(Given records):

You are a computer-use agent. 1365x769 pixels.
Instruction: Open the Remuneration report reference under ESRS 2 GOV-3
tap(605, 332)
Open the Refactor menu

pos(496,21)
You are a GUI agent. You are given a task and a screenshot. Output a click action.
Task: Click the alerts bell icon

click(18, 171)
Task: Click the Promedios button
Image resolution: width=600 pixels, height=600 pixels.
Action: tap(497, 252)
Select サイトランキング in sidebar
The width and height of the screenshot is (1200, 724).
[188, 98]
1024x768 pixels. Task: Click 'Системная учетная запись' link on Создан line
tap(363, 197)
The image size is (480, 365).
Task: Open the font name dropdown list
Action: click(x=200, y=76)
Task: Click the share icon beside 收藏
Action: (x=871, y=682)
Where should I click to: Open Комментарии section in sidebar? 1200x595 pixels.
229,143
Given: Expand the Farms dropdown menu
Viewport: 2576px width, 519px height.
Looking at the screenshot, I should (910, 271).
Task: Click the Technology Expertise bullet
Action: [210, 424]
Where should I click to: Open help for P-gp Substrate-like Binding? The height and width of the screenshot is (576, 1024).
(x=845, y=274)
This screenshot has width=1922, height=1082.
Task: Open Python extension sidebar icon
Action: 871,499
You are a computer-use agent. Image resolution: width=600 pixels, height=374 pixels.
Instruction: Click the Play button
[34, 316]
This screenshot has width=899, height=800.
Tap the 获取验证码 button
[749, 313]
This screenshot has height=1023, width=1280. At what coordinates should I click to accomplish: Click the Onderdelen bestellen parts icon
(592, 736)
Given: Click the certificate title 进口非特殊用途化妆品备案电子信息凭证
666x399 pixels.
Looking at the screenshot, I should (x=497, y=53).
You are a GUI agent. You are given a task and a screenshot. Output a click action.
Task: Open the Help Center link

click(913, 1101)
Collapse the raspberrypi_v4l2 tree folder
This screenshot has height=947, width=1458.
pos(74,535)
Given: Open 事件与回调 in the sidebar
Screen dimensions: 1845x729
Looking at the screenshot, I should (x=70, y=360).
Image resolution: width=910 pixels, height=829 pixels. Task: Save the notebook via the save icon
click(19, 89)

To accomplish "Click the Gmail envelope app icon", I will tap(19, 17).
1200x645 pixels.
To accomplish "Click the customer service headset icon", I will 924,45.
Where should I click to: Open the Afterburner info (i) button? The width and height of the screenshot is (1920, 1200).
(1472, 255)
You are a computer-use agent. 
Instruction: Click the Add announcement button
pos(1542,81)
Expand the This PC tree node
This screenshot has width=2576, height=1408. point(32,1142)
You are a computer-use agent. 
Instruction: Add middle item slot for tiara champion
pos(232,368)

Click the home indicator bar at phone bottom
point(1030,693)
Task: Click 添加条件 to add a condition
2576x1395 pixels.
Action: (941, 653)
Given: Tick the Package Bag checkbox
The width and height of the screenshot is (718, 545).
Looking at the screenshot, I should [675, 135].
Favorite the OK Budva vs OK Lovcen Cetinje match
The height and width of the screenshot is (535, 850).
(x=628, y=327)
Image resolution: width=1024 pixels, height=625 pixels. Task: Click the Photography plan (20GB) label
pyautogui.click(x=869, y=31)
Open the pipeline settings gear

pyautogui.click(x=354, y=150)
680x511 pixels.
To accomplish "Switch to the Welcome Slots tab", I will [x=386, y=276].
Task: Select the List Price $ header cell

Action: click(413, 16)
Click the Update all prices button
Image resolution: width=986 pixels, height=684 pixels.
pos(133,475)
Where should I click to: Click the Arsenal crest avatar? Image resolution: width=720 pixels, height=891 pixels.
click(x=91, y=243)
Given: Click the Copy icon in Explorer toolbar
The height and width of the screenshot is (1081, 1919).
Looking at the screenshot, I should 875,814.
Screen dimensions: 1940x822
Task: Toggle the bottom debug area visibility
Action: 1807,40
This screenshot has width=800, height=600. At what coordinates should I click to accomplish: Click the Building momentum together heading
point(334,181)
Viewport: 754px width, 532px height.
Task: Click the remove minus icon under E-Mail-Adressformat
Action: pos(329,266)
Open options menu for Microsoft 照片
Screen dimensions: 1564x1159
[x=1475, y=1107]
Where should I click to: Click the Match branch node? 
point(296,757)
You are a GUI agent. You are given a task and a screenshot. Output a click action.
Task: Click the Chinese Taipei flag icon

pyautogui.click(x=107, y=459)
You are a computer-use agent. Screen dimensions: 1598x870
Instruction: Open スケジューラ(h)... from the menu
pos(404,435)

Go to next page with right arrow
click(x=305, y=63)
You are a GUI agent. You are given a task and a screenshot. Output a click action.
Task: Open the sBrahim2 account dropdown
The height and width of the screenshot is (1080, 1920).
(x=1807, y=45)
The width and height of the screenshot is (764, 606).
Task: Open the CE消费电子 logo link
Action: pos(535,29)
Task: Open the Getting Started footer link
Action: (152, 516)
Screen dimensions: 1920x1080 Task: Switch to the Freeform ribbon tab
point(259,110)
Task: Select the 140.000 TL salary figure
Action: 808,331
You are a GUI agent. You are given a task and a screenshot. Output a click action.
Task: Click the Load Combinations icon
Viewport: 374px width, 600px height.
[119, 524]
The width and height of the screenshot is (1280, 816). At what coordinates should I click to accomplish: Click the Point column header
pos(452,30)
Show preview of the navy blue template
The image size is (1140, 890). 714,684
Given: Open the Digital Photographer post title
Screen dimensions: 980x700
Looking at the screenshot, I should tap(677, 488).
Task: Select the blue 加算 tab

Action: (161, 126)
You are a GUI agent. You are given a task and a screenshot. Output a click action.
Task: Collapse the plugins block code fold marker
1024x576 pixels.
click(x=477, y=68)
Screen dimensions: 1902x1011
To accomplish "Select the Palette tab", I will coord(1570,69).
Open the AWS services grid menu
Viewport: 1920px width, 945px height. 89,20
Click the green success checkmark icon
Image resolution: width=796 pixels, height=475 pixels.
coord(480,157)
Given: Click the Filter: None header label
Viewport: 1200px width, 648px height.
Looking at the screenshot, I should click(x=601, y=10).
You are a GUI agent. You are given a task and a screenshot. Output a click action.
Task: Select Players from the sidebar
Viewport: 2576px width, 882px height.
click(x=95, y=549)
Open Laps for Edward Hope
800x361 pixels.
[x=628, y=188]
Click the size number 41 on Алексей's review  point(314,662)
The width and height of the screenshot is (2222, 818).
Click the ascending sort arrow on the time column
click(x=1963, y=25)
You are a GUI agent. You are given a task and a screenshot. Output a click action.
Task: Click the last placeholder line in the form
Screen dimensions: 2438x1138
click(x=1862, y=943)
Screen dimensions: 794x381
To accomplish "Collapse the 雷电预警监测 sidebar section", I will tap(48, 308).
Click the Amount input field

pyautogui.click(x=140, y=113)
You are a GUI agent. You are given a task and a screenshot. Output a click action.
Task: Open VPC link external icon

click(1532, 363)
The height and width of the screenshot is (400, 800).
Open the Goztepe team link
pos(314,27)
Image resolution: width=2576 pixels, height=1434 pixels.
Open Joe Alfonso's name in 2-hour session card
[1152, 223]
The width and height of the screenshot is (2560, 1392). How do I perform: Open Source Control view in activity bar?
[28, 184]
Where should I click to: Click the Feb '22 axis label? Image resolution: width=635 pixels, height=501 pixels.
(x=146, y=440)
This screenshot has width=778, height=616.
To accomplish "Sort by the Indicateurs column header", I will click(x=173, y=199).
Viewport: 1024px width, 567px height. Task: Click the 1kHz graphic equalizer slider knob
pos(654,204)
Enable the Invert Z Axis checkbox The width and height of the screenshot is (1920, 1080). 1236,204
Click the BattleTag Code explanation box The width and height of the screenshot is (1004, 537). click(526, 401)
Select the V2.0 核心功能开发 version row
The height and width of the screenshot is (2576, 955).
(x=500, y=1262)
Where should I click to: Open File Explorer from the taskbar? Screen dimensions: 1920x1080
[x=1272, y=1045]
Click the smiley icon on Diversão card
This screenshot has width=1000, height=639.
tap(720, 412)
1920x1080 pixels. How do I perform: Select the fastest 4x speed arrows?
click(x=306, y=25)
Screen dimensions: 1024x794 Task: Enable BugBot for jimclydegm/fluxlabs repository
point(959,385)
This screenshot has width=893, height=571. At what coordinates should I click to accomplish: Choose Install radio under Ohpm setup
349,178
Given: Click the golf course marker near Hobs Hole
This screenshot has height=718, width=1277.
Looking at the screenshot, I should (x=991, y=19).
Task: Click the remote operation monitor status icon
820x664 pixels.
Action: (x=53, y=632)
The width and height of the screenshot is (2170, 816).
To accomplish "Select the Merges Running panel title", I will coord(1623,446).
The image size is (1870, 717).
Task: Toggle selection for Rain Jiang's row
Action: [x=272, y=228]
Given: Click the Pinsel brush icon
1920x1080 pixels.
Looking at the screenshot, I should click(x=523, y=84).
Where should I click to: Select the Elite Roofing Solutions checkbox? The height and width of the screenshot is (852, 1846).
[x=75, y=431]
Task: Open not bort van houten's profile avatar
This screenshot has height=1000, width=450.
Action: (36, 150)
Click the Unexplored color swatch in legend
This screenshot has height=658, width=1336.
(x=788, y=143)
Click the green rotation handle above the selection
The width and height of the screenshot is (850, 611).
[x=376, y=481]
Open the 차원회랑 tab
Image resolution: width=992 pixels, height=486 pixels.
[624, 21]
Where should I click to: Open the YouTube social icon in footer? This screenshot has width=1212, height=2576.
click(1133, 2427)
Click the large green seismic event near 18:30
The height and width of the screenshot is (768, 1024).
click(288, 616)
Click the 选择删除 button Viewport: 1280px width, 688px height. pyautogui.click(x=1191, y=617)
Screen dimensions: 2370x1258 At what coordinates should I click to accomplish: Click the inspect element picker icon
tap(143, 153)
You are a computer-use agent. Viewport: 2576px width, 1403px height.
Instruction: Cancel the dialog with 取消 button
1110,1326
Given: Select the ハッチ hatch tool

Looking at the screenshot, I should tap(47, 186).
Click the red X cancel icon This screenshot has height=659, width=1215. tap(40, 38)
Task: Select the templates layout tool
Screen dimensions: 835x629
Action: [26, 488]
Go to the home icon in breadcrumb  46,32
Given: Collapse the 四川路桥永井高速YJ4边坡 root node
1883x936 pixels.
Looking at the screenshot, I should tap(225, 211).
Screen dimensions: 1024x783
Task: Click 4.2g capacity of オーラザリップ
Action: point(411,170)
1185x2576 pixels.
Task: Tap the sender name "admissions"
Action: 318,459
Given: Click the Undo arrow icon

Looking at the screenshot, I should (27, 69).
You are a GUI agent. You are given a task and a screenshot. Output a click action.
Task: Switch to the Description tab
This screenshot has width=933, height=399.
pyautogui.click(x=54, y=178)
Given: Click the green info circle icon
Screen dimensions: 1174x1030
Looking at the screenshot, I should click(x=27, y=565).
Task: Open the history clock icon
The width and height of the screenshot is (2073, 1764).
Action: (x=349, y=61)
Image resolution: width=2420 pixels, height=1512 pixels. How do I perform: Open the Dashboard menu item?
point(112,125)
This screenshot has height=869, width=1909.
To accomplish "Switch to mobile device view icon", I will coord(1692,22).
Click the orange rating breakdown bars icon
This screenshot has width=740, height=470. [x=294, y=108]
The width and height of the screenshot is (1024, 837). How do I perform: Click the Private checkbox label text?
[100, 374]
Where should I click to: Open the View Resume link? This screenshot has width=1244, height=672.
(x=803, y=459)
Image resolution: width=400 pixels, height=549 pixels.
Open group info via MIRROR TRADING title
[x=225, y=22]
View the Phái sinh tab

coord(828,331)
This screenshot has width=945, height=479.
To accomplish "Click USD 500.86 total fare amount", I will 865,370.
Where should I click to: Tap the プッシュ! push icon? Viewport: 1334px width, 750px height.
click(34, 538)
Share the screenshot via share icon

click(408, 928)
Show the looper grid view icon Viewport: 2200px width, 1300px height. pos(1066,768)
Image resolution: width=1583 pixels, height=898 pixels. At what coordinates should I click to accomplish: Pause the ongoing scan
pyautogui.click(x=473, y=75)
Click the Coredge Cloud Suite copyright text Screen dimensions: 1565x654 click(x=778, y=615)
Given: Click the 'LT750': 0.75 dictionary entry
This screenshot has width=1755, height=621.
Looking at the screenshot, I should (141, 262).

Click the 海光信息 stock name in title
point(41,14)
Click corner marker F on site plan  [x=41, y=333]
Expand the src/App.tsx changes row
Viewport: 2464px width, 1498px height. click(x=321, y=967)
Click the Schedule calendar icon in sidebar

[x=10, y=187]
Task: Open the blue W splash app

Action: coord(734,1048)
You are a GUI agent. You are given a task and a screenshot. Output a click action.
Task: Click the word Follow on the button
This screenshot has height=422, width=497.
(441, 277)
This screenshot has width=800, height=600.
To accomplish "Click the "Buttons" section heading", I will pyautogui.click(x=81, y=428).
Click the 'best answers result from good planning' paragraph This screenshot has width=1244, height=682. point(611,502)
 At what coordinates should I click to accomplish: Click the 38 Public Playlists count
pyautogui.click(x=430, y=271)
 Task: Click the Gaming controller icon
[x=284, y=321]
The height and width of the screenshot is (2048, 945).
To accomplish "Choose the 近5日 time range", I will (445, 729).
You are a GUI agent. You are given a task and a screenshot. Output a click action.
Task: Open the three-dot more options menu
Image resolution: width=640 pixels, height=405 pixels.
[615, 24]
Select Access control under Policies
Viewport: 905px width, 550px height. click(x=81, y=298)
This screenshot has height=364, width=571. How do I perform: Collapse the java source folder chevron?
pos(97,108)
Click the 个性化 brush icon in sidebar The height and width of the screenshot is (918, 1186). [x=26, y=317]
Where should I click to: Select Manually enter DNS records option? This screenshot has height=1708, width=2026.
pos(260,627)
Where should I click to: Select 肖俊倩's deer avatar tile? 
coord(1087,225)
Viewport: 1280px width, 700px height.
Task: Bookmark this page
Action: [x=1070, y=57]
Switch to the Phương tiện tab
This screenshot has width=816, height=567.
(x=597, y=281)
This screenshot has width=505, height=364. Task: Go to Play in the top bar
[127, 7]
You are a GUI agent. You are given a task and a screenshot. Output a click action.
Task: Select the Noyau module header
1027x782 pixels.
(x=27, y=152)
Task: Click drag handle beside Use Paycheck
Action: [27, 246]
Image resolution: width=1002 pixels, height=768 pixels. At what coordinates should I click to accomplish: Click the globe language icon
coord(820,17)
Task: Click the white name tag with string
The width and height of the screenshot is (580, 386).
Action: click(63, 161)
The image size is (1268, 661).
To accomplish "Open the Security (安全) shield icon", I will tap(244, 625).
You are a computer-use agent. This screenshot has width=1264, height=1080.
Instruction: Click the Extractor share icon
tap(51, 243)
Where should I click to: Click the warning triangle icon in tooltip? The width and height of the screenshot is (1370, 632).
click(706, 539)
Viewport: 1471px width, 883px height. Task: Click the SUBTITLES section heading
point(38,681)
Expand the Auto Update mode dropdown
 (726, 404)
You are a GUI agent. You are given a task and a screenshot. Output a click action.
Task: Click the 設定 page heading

(Given problem):
Present these records as a Markdown table with the columns Row and Line, skipping blank lines: begin at the line that contains "Click the large" and stop after the line that contains "Action: (x=349, y=61)".

(Result of the exercise):
| Row | Line |
|---|---|
| 1 | Click the large green seismic event near 18:30 |
| 2 | The height and width of the screenshot is (768, 1024). |
| 3 | click(288, 616) |
| 4 | Click the 选择删除 button Viewport: 1280px width, 688px height. pyautogui.click(x=1191, y=617) |
| 5 | Screen dimensions: 2370x1258 At what coordinates should I click to accomplish: Click the inspect element picker icon |
| 6 | tap(143, 153) |
| 7 | You are a computer-use agent. Viewport: 2576px width, 1403px height. |
| 8 | Instruction: Cancel the dialog with 取消 button |
| 9 | 1110,1326 |
| 10 | Given: Select the ハッチ hatch tool |
| 11 | Looking at the screenshot, I should tap(47, 186). |
| 12 | Click the red X cancel icon This screenshot has height=659, width=1215. tap(40, 38) |
| 13 | Task: Select the templates layout tool |
| 14 | Screen dimensions: 835x629 |
| 15 | Action: [26, 488] |
| 16 | Go to the home icon in breadcrumb  46,32 |
| 17 | Given: Collapse the 四川路桥永井高速YJ4边坡 root node |
| 18 | 1883x936 pixels. |
| 19 | Looking at the screenshot, I should tap(225, 211). |
| 20 | Screen dimensions: 1024x783 |
| 21 | Task: Click 4.2g capacity of オーラザリップ |
| 22 | Action: point(411,170) |
| 23 | 1185x2576 pixels. |
| 24 | Task: Tap the sender name "admissions" |
| 25 | Action: 318,459 |
| 26 | Given: Click the Undo arrow icon |
| 27 | Looking at the screenshot, I should (27, 69). |
| 28 | You are a GUI agent. You are given a task and a screenshot. Output a click action. |
| 29 | Task: Switch to the Description tab |
| 30 | This screenshot has width=933, height=399. |
| 31 | pyautogui.click(x=54, y=178) |
| 32 | Given: Click the green info circle icon |
| 33 | Screen dimensions: 1174x1030 |
| 34 | Looking at the screenshot, I should click(x=27, y=565). |
| 35 | Task: Open the history clock icon |
| 36 | The width and height of the screenshot is (2073, 1764). |
| 37 | Action: (x=349, y=61) |